If you upsample the 44.1khz signal to double the sample rate, 88.2khz, now your filter needs to only be at 44.1khz (at half 88.2) for Shannon-Nyquist perfection. And since we know that we actually only care about frequencies up to 20kz, now we have lots of room - we can use a low-pass filter with a gentle downward slope between ~20khz to ~44.1kz, an easy filter to make that doesn't distort things.

This solves the problem of making nice easy low-pass filters, but introduces a new problem - the interpolated samples are not a prefect match to the real waveform, because they have to be approximated. So now you have tons of work around designing these upsampling interpolation algorithms (that are also called "filters", godammit). All of the "DAC in a chip" DACs have to do these computations using limited silicon. Higher end stuff may have a dedicated cpu for the interpolation - for example Mike Moffat (@baldr) of Schiit worked together with some other impressive academics to create their own unique "closed form" filter that runs in a DSP chip. ("Closed form", as far as I understand it, which may be wrong, is a mathematical term that means that despite upsampling the original wave into a new wave that is an approximation of the original, they can still recover the original digital samples after their filter is done, before moving on to the bit->voltage conversion stage.)

Thus, the only real weakness of the Redbook 44.1khz sample rate is that it is so tight to the frequency limit we care about (20khz) that it made it hard to build DACs, due to the steep filter requirement. If the standard had been 88.2khz, or 96khz, we wouldn't have a more accurate digital representation of our music. The wave form in either case can theoretically come out perfect - but it would have benefited us by making the job of building the low pass filter easy, and thus eliminated the need for tricks like oversampling.

Briefly, on bit-depth: In short, bit depth translates into two things - the maximum dynamic range that can be expressed numerically, and noise from the quantization error of the discrete digital bit quantities. 16 bits gives 96db in dynamic range and the quantization noise floor is in theory inaudible... but this is arguable. The higher the bit-depth the more dynamic range, and the lower the noise floor. Technically, CD audio's 16 bit depth is pretty good - for example it exceeds the technical capabilities of vinyl by a wide margin. So, that said, increasing bit depth _does_ mathematically improve the audio signal, mostly by lowering noise floor, so there is some basis for arguing that greater bit depth is better.

◆ Dataset ◆

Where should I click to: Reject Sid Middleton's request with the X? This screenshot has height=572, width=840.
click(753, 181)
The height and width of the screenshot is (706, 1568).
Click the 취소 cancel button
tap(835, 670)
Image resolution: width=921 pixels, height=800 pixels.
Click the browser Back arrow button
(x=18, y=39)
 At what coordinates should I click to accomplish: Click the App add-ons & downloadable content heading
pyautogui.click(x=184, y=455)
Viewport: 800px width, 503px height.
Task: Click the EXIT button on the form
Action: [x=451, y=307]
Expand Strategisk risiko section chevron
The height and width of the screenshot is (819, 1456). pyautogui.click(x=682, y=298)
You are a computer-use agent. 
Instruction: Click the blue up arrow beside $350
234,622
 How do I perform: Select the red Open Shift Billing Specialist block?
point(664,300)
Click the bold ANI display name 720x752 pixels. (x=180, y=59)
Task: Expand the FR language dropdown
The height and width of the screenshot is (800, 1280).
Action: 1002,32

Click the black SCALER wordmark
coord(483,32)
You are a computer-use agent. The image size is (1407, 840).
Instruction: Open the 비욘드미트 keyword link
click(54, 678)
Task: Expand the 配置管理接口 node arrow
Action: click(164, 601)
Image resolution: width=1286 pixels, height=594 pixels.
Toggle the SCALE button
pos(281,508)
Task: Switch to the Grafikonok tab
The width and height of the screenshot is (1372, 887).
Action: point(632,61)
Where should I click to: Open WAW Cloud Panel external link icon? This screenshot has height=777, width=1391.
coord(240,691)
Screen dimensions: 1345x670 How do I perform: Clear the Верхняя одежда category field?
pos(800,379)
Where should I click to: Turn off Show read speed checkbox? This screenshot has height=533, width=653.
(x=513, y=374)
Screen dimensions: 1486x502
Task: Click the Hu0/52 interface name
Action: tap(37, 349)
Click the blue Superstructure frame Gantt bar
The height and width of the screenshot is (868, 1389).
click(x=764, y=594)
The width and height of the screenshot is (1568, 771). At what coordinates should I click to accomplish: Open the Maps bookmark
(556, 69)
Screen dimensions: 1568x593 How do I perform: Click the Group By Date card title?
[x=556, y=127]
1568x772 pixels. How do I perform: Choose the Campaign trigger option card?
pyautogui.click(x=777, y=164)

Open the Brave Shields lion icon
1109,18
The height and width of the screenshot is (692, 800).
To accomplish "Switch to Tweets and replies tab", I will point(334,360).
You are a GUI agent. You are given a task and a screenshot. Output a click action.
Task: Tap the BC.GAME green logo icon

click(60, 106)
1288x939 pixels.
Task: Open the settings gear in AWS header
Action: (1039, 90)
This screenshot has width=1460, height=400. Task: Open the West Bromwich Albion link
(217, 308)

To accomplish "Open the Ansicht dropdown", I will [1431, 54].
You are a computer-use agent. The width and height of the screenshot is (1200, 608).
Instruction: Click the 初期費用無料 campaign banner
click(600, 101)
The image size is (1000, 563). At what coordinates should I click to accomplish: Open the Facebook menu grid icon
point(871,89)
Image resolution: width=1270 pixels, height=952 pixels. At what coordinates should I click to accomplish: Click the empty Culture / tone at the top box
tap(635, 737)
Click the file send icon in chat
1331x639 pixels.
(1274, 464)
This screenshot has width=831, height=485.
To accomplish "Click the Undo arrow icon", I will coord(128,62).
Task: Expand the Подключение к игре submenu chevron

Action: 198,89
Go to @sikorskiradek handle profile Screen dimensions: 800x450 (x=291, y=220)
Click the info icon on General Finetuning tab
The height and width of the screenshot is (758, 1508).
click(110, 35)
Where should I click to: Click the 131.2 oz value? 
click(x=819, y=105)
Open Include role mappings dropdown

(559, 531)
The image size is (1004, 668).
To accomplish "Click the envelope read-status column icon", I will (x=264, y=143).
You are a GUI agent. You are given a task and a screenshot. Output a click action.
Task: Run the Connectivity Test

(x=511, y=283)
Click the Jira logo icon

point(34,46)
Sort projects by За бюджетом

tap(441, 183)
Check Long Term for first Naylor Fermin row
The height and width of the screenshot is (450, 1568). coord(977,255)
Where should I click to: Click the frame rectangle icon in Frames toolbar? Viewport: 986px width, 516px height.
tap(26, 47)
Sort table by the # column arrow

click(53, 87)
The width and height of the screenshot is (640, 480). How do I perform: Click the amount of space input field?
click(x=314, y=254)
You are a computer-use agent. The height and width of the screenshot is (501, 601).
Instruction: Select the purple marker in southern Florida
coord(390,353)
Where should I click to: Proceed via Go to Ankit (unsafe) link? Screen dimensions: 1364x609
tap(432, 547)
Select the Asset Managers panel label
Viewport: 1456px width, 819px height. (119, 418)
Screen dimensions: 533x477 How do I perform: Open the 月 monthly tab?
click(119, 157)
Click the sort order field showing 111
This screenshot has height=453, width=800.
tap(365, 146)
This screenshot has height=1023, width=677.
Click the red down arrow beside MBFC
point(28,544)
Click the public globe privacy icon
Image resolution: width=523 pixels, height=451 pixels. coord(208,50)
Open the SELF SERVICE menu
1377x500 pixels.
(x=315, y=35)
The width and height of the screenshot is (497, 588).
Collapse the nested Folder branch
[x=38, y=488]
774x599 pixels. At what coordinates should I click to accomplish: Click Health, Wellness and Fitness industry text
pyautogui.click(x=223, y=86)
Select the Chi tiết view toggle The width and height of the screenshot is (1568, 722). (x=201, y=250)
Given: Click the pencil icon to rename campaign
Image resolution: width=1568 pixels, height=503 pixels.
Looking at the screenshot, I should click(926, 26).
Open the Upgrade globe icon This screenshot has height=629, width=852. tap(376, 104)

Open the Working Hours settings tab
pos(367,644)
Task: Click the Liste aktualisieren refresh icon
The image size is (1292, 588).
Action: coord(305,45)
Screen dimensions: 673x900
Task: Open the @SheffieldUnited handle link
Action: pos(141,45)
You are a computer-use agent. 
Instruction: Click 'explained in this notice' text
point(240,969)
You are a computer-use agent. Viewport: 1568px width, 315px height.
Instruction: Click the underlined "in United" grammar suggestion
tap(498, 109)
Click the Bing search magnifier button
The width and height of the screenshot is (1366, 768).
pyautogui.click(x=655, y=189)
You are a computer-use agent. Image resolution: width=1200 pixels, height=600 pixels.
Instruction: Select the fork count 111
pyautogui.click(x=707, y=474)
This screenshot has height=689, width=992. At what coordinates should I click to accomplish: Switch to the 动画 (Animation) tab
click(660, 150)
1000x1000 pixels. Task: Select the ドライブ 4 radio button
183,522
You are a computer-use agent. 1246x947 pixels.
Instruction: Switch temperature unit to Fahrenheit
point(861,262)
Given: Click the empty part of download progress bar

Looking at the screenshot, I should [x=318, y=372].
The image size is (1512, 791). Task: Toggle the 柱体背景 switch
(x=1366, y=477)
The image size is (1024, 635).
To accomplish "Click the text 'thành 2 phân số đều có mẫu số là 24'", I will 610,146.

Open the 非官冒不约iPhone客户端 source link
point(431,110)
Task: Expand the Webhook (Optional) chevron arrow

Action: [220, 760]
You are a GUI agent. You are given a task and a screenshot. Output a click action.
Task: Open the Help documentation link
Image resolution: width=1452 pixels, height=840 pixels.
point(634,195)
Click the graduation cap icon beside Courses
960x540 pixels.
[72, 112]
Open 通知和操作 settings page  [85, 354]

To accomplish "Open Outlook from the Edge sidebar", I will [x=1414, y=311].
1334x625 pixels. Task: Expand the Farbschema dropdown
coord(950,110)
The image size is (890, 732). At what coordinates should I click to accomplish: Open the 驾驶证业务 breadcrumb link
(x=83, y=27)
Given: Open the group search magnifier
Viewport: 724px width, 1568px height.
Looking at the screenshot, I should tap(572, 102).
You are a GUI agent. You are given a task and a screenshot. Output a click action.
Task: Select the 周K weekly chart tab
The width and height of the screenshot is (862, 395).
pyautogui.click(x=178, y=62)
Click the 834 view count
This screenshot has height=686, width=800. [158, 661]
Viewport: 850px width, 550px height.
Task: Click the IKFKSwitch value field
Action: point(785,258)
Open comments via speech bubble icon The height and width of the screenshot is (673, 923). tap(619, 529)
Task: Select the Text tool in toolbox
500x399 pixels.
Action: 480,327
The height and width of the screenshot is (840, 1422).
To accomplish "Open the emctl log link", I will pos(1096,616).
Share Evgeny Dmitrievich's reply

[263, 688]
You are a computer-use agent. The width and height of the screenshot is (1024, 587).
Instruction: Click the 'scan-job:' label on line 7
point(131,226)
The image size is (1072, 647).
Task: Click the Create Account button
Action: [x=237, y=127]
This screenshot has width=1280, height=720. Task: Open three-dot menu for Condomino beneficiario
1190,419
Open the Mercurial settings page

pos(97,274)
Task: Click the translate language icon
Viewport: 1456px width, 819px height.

◆ Goals ◆
1) According to the post on DAC sample rates, how much dynamic range do 16 bits give?
2) In the post on DAC sample rates, reproduce the part that opens with the words containing "If you upsample" and closes with "doesn't distort things.", swapping "gentle" for "gradual".
3) Carry on the post about DAC sample rates and bit depth from where it stops.

◆ The results ◆
1) 96 dB

2)
If you upsample the 44.1khz signal to double the sample rate, 88.2khz, now your filter needs to only be at 44.1khz (at half 88.2) for Shannon-Nyquist perfection. And since we know that we actually only care about frequencies up to 20kz, now we have lots of room - we can use a low-pass filter with a gradual downward slope between ~20khz to ~44.1kz, an easy filter to make that doesn't distort things.

3)
Psalmanazar · Jul 16, 2016

If Sony and Philips wanted something higher than thant44.1khz (the highest sample rate compatible with NSTC and PAL VCR tapes), affordable digital audio wouldn't have happened until well into the 90s as DAT was only invented in 1987 and didn't replace PCM VCR adaptors until the nineties. then you have another five years or so for CDs to sound good as CDs and then more time for good DACs to trickle down from the pros to audiophiles to consumers.

schiit · Jul 16, 2016

Careful about "perfect reconstruction" claims. Shannon/Nyquist only applies if there is no quantization error. Or, in more understandable terms, when there's an infinite number of bits.

Huh?

With 16-bit audio, there are only 65,535 discrete levels that can be encoded when sampling. Samples can fall in-between levels, so the stored value is not exactly the same as the original value. This is known as "quantization error." No matter how perfect the filter, you will always have quantization error--this is baked in, permanently, to the digital recording. With quantization error as part of the equation, you can never have perfect reconstruction.

This is why 20/48 (as a digital audio format) would be much more meaningful than, say, 16/384. Encoding with 20 bits dramatically reduces the embedded quantization error of the recording, because 20 bits gives you over 1 million levels to choose from, rather than 65 thousand. Encoding at 16 bits, no matter the rate, does nothing to reduce the embedded error of the recording--all it does is make the filtering easier.

And yes, ideally, you'd want 20/96 or 24/96 to both decrease quantization error and ease the filter requirements...but if you have to choose one, choose more bits.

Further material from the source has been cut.